The front trio increased the gap to 1.16 while Astana set a fast pace to keep Landa out of contention but they quickly slowed down. This meant that the gap to the front group had grown to 1.58 with 155km to go where the 50-rider rejoined the peloton. At the same time, the attacks started again as Giulio Ciccone (Bardiani), Darwin Atapuma (BMC) and Cunego tried to bridge the gap when they hit the day's second climb. Riccardo Zoidl (Trek) and Ivan Rovny (Tinkoff) tried a similar move and quickly joined the three chasers.


The lead had grown to 2.50 when riders again started to get dropped, and among others Arnaud Demare (FDJ) had to surrender quickly. At the same time the attacking continued as Guillaume Bonnafond (Ag2r), Stefano Pirazzi (Bardiani) and Georg Preidler (Giant-Alpecin) also made contact with the chase group. Egor Silin (Katusha) and Nathan Brown (Cannondale) also made contact which meant that 10 riders had gathered 2.14 behind the front trio.


Landa abandons

Visconti beat Boem and Niemiec in the KOM sprint before the peloton reached the top 3:17 later. Here it was finally too much for Landa who left the race with stomach problems, and thus Astana disappeared from the front, forcing Etixx-QuickStep to take over.


In the feed zone, the 10 chasers were 1.38 behind the leaders while the peloton had lost 3.31. From there, the gap to the chasers stabilized but the peloton continued to lose ground and was quickly 5.50 behind the leaders.


The front trio is caught

With Pirazzi in the chase group, Boem decided to drop back to support his leader and as he sacrificed himself completely, the gap started to come down. When it had dropped to just 30 seconds with 73km to go, Visconti decided to wait for the big group. Niemiec continued alone to make sure than he won the intermediate sprint and then waited too.
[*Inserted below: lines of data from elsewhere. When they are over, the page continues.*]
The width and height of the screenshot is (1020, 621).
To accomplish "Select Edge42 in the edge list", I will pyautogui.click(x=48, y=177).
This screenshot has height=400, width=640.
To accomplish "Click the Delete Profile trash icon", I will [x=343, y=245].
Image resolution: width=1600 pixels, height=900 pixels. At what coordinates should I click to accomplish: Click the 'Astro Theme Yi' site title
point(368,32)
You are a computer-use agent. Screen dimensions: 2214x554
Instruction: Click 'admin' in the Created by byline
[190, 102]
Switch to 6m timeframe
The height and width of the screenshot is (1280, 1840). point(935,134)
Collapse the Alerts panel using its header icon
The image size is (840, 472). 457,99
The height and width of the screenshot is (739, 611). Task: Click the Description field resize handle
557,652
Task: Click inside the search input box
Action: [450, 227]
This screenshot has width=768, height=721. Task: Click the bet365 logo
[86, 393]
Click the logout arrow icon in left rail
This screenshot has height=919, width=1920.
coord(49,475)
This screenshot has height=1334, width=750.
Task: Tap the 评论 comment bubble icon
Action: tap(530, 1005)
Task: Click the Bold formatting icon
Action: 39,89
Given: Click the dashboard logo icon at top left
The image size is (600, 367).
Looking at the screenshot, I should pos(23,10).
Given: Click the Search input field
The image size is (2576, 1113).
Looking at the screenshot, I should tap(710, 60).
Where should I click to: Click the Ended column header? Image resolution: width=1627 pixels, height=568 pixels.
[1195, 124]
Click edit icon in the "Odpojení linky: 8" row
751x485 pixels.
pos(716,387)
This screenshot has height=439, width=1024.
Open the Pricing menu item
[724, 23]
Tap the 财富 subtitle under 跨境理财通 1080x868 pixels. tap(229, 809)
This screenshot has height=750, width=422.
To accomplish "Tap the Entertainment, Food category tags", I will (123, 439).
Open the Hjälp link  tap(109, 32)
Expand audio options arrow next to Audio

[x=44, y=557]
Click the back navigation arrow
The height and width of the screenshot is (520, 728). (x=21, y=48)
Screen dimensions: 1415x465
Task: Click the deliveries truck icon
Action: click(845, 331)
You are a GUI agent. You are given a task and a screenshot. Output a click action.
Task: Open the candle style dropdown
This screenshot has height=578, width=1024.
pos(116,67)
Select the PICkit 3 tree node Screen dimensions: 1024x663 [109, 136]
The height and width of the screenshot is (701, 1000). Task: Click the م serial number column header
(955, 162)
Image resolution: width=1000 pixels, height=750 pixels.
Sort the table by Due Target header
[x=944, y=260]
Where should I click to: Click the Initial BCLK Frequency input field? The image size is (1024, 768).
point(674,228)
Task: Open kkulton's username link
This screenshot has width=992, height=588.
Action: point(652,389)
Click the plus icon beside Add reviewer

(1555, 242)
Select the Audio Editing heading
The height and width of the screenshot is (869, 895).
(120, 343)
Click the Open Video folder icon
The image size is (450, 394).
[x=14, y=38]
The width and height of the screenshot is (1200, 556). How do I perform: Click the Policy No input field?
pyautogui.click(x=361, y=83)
Pirazzi was attentive and picked up a few seconds by taking second, with Boem rolling across the line in third.


In the peloton, Etixx-QuickStep were working with Fabio Sabatini, Lukasz Wisniowski and Matteo Trentin but they were not chasing hard yet. As they passed the intermediate sprint, they were 5.25 behind the front group after the gap had briefly reached 5.45.


Boem works hard

The heavy Etixx-QuickStep riders used an easier section to reduce the gap to less than 5 minutes but as soon as the terrain got harder, they again started to lose ground. Entering the final 60km, the gap was again 5.20.


The road leveled out again and this allowed the peloton to reduce the gap to 4.45 with 55km to go. Boem sacrificed himself completely for Pirazzi but as they hit the next climb, he swung off and lost contact with the group.


Puncture for Preidler

Preidler suffered an untimely puncture and had to work hard to rejoin the break. Meanwhile, the loss of Boem was costly for the break which saw the gap drop to 4.20 at the entrance to the final 50km. Boem managed to get back to take one final turn but as they hit the next small kicker, he was distanced for good.


Trentin, Wisniowski and Sabatini kept the gap stable at around 4.30 for a long time while the escapees worked well together to keep them at bay. Visconti tried a small move with 42km to go but the group stayed together as they approached the final intermediate sprint. Moments later, Preidler started the finale by launching a strong solo attack.